In the late 1920s, Joseph Stalin became the supreme authority in the Kremlin and embarked on an ambitious program to build up a totalitarian state. People across the Soviet Union were outraged, protested and rioted against Stalin’s new policies. The revolutionary promise “Land to the farmers and factories to the workers” became a farce as the state prohibited even small private enterprises. Slavery was returned to the lands, revealing itself through the confiscation of property, inventories, and restrictions on the freedom of movement.
But rural uprisings threatened Stalin’s plans, and over half of these protests took place in Ukraine. The Communist dictator designed a ruthless response, creating a man-made famine, the Holodomor. In 1922-1933, several million Ukrainians perished after being besieged by Soviet troops, who confiscated not only bread, but anything edible from the Ukrainian households. In June of 1933 about 24 Ukrainians were dying every minute.
Stalin’s plan went much further than simply suppressing protest movements. Ukrainians had finally experienced a taste of freedom after centuries of Russian colonialism; hence their protests had acquired not only an economic dimension. The national liberation movement was not completely eliminated, despite the Soviet occupation. Illustratively, even the Ukrainian Communists lobbied for their own programs of development that emphasized the sovereignty of Ukraine, which was very different from Moscow’s policy. The Ukrainian cultural renaissance of the 1920s spread ideas of freedom even within the Soviet framework. This small island of relative free thinking on the western border of the Soviet Union was the chief obstacle towards the construction of a totalitarian society. The Bolsheviks’ plans of global dominance were doomed to fail without it. Those who envisaged a new world order could not tolerate any different vision of any individual, let alone a whole republic.
Ukraine was turned into a testing ground of the Soviet empire, where the mechanics of occupation and totalitarian rule were tried first. The Communists used these practices later in other states in Central and Eastern Europe that were conquered in the course of the Second World War.
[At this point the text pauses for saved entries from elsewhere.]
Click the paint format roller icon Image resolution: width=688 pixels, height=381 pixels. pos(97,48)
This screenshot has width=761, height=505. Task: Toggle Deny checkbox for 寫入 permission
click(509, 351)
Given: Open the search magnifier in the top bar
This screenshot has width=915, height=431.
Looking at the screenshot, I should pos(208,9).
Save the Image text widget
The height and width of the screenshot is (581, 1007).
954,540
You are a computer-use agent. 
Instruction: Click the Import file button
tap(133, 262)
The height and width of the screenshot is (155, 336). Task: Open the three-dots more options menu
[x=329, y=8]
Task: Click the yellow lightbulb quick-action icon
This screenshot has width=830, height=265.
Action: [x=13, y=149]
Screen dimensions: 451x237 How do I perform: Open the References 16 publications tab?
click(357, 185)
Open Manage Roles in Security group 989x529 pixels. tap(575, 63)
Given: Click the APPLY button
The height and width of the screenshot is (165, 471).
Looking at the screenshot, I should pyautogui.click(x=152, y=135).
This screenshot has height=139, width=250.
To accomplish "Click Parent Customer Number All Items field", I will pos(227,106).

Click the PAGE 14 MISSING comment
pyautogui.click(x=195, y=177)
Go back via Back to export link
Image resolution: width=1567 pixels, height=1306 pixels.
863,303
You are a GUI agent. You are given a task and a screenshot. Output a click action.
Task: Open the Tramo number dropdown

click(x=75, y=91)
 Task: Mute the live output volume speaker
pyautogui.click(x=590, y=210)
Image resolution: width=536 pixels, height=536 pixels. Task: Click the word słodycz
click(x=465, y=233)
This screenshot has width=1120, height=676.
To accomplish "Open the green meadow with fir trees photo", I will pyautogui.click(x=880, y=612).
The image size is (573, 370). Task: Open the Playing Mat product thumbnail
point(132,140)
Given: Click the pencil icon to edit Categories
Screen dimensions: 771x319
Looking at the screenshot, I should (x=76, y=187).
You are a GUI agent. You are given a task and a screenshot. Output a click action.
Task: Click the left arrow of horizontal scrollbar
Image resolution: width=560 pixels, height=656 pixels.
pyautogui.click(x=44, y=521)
The genocide by man-made famine led to irreversible demographic, cultural and mental losses. Nevertheless, the fact that Stalin failed to bring all Ukrainians to submission prevented the dictator from changing the configuration of the whole free world at his personal whim. The Communists were exhausted after the Second World War, along with waves of military struggle with insurgents in western Ukraine and rebellions in the Gulag labour camps. They still managed to install puppet pro-Moscow governments in half of Europe, but there were no resources to conduct genocide similar to the Holodomor, or mass purges such as the Great Terror of 1937-1938.
Soviet dissidents, among which were Vasyl Stus and Yevhen Sverstyuk, told the world what was going on behind the Iron Curtain. These people were the few who prevented there being a complete loss of freedom in these lands.
They were not the first ones, nor the last ones. Even during the Holodomor, British journalists Malcolm Muggeridge and Gareth Jones wrote reports about the atrocities of the man-made famine in Ukraine. Thousands of Ukrainians who escaped from the Soviet Union after World War II, tirelessly told the people in Europe, the United States, Australia, and in African and Asian states about the unknown genocide – the Holodomor. A plethora of brave historians, honest journalists and responsible politicians came to their aid. Ultimately, the Soviet Union was forced to acknowledge the fact of famine, even before the Communist empire collapsed.
The truth, which could not be hidden despite information blockade and could not be killed through the ruin of millions of lives, became a step toward freedom. It is likely that without it, repression, torture, kidnapping and extreme oppression of the freedom of speech might have continued in Ukraine to this day.
Ukraine regained its independence in 1991 and is still taking a winding road toward democracy, overcoming clampdowns on human rights, corruption and abuse of power. However, Ukrainians retain a strong and reliable foothold of European freedom. Totalitarianism is gradually receding to the east. The war with it is all-embracing. It claimed a hundred lives during the Euromaidan in Kyiv, and thousands of Ukrainians in a war with expansionist Russia.
Ukraine believes the world will not abandon a brave and committed people, and it will not stay silent about Russian crimes against a free country. Our message to the world is about freedom. We shall stand for it, and defend it.
Volodymyr Viatrovych is a historian and the director of the Ukrainian Institute of National Remembrance.